[Start of section]
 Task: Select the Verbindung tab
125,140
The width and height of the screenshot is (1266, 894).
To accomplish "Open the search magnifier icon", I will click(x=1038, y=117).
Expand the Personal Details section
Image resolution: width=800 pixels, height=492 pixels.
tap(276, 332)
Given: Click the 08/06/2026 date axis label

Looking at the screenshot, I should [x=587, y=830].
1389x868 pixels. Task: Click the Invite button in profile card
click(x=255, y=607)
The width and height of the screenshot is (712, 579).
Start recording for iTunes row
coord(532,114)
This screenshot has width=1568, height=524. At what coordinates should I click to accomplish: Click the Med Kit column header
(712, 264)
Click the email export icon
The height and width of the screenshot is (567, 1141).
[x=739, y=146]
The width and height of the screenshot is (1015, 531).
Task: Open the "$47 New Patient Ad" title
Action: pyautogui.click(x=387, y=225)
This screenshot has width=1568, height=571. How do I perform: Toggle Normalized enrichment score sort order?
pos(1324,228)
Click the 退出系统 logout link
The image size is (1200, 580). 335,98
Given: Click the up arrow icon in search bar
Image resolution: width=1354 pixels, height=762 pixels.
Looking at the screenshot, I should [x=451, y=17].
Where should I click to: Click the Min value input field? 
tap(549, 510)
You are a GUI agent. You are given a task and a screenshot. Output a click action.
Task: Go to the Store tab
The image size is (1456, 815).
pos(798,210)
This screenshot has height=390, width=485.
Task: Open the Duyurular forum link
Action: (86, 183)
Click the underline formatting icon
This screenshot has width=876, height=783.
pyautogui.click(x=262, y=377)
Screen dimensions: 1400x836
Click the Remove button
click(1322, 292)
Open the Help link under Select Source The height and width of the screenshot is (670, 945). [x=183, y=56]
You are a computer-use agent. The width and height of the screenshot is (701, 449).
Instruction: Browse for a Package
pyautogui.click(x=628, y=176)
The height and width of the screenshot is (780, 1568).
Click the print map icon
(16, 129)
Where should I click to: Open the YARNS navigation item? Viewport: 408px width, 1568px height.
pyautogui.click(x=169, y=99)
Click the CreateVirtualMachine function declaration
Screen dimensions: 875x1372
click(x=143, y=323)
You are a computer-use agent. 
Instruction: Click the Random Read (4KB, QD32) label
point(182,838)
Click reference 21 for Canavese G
[End of section]
EXERCISE
No line should appear in the answer except those from the one containing "Instruction: Browse for a Package" through the last line of the listing, each retyped exactly.

EXERCISE RESPONSE
Instruction: Browse for a Package
pyautogui.click(x=628, y=176)
The height and width of the screenshot is (780, 1568).
Click the print map icon
(16, 129)
Where should I click to: Open the YARNS navigation item? Viewport: 408px width, 1568px height.
pyautogui.click(x=169, y=99)
Click the CreateVirtualMachine function declaration
Screen dimensions: 875x1372
click(x=143, y=323)
You are a computer-use agent. 
Instruction: Click the Random Read (4KB, QD32) label
point(182,838)
Click reference 21 for Canavese G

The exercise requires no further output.